Segment Start: Material for this task

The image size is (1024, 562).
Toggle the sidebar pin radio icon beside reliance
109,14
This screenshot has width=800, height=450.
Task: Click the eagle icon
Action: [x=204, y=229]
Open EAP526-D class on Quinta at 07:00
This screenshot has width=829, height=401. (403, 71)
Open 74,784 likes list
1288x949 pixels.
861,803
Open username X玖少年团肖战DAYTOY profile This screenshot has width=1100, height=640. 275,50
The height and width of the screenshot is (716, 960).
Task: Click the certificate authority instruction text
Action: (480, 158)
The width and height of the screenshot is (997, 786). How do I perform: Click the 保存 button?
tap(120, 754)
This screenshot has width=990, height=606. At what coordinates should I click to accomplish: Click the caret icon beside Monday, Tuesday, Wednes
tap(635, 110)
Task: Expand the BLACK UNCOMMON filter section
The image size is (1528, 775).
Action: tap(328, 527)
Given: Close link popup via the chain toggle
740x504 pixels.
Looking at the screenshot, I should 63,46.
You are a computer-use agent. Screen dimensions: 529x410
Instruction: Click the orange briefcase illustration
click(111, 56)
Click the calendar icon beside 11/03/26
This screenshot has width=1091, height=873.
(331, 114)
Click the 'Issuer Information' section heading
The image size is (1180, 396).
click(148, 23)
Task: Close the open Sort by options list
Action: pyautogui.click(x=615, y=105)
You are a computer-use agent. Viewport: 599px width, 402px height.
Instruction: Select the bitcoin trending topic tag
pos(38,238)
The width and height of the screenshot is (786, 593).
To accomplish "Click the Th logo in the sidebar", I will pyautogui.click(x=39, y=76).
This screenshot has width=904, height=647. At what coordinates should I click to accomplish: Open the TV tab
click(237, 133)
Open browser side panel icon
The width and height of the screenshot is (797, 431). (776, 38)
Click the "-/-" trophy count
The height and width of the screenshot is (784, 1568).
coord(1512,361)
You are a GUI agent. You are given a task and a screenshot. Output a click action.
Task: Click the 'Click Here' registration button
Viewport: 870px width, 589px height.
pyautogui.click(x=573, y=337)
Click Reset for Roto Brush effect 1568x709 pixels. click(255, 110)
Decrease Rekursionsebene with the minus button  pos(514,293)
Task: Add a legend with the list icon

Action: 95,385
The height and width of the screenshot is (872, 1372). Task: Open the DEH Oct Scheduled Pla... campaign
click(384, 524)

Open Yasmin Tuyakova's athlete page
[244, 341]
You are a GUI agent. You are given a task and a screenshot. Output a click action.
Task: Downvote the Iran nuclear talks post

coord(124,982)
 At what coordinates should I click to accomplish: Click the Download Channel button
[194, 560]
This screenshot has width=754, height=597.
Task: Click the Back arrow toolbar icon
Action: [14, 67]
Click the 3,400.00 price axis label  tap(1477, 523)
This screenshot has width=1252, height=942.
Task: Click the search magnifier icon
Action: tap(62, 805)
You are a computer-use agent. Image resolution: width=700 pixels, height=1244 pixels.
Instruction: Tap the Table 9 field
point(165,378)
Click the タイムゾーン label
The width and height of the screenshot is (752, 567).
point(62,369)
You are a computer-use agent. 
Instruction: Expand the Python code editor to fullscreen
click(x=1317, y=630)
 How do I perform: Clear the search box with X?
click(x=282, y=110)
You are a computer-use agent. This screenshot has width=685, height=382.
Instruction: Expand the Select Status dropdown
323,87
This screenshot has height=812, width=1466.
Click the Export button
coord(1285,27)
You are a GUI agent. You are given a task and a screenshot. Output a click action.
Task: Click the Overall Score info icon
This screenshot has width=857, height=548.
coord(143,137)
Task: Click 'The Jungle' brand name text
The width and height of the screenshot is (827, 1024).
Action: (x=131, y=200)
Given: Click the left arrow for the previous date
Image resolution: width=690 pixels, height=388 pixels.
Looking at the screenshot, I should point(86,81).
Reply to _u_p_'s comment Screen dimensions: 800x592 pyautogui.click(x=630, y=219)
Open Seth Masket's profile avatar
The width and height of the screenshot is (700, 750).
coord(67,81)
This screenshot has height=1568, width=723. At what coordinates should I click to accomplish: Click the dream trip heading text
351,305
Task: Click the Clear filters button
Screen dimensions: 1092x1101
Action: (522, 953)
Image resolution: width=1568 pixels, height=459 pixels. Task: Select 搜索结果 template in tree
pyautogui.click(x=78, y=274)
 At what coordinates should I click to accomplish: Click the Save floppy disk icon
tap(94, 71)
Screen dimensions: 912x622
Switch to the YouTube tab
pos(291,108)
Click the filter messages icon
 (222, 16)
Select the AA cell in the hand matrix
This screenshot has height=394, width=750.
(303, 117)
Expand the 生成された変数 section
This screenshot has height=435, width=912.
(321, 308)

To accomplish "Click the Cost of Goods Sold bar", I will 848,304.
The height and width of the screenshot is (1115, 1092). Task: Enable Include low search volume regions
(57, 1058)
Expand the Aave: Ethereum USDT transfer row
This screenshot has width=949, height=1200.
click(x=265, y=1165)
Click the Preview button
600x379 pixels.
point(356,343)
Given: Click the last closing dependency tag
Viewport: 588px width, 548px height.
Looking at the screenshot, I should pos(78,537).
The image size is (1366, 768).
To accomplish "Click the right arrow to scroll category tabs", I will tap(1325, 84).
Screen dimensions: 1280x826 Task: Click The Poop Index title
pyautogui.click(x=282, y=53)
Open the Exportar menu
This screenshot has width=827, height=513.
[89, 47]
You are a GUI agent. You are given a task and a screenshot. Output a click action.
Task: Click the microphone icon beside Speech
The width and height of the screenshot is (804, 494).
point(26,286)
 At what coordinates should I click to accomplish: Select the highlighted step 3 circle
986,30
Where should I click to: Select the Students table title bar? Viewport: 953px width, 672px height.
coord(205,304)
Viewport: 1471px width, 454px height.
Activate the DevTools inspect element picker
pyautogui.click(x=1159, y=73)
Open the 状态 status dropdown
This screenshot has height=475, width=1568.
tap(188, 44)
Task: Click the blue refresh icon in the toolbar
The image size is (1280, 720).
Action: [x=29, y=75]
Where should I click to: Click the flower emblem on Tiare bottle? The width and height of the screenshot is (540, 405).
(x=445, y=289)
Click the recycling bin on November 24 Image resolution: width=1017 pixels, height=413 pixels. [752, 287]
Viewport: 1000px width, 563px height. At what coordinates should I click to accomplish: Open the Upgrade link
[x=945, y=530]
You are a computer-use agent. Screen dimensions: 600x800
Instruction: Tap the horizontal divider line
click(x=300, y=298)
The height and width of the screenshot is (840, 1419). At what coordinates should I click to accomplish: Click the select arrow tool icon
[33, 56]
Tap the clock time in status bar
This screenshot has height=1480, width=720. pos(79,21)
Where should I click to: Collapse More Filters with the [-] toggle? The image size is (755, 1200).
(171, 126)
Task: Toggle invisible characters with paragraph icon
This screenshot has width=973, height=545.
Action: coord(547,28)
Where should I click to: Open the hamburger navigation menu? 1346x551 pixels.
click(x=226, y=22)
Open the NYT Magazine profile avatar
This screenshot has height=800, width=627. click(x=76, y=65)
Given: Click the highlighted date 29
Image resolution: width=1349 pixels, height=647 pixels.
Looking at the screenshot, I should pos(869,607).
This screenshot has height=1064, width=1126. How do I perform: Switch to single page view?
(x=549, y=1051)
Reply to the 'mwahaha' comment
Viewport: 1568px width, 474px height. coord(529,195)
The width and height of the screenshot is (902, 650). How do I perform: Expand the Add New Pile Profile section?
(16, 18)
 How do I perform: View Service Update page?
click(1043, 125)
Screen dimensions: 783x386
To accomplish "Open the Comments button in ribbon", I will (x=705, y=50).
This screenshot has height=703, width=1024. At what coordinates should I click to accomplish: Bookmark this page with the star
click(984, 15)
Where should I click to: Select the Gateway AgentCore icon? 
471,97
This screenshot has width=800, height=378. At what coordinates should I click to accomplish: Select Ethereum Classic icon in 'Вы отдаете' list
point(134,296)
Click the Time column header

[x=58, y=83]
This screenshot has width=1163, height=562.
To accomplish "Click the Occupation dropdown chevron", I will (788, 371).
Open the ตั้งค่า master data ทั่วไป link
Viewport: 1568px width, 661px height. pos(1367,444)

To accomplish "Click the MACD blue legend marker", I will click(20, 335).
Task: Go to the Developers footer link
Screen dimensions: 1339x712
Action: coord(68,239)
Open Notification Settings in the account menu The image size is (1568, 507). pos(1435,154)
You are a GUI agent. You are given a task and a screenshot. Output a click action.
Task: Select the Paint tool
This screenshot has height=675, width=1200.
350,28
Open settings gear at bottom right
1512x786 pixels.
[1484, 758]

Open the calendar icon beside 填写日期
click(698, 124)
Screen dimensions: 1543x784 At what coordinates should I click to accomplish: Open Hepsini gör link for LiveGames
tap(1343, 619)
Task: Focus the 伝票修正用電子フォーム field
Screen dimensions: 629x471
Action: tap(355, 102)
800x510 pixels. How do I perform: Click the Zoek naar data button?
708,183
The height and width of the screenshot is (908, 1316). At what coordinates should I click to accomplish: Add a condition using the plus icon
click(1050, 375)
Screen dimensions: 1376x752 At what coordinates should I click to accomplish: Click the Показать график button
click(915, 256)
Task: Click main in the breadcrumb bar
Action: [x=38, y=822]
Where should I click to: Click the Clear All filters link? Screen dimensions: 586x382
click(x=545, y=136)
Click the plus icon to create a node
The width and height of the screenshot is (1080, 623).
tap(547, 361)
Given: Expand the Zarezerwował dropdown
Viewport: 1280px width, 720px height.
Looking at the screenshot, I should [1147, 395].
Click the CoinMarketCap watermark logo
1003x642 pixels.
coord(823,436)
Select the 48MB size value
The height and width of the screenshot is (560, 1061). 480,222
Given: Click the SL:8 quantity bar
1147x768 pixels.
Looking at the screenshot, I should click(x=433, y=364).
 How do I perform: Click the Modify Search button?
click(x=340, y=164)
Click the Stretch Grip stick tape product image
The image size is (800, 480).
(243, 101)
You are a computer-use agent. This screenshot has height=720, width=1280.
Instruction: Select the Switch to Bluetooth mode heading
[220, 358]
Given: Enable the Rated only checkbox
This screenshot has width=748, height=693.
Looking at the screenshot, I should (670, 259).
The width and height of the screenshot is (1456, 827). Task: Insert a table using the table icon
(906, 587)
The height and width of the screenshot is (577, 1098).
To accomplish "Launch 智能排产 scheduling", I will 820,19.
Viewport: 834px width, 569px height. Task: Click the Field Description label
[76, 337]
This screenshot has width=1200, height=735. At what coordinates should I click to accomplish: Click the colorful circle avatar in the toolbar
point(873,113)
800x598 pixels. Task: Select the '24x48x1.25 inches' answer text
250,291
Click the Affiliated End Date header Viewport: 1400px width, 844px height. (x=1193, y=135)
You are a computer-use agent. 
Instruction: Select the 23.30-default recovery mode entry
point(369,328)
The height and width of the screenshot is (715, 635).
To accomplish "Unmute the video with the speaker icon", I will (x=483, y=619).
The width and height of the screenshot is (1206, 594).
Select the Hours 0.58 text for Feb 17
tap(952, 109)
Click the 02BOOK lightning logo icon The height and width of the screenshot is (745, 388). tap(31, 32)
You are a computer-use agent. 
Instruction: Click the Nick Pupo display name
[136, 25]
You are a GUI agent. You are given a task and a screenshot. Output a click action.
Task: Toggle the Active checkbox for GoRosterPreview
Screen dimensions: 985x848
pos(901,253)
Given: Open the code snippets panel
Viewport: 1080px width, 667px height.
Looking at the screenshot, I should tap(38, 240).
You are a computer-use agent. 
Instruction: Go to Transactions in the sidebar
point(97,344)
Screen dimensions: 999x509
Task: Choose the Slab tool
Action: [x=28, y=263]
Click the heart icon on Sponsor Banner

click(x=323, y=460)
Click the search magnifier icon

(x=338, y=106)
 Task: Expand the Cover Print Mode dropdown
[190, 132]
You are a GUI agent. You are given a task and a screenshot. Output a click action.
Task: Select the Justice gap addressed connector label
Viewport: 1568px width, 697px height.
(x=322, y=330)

Segment End: Material for this task

What the task asks:
Return, unchanged, the run of lines above that opens with the line containing "This screenshot has width=1163, height=562." and closes with the line containing "Given: Click the SL:8 quantity bar". Include both.

Task solution:
This screenshot has width=1163, height=562.
To accomplish "Click the Occupation dropdown chevron", I will (788, 371).
Open the ตั้งค่า master data ทั่วไป link
Viewport: 1568px width, 661px height. pos(1367,444)

To accomplish "Click the MACD blue legend marker", I will click(20, 335).
Task: Go to the Developers footer link
Screen dimensions: 1339x712
Action: coord(68,239)
Open Notification Settings in the account menu The image size is (1568, 507). pos(1435,154)
You are a GUI agent. You are given a task and a screenshot. Output a click action.
Task: Select the Paint tool
This screenshot has height=675, width=1200.
350,28
Open settings gear at bottom right
1512x786 pixels.
[1484, 758]

Open the calendar icon beside 填写日期
click(698, 124)
Screen dimensions: 1543x784 At what coordinates should I click to accomplish: Open Hepsini gör link for LiveGames
tap(1343, 619)
Task: Focus the 伝票修正用電子フォーム field
Screen dimensions: 629x471
Action: tap(355, 102)
800x510 pixels. How do I perform: Click the Zoek naar data button?
708,183
The height and width of the screenshot is (908, 1316). At what coordinates should I click to accomplish: Add a condition using the plus icon
click(1050, 375)
Screen dimensions: 1376x752 At what coordinates should I click to accomplish: Click the Показать график button
click(915, 256)
Task: Click main in the breadcrumb bar
Action: [x=38, y=822]
Where should I click to: Click the Clear All filters link? Screen dimensions: 586x382
click(x=545, y=136)
Click the plus icon to create a node
The width and height of the screenshot is (1080, 623).
tap(547, 361)
Given: Expand the Zarezerwował dropdown
Viewport: 1280px width, 720px height.
Looking at the screenshot, I should [1147, 395].
Click the CoinMarketCap watermark logo
1003x642 pixels.
coord(823,436)
Select the 48MB size value
The height and width of the screenshot is (560, 1061). 480,222
Given: Click the SL:8 quantity bar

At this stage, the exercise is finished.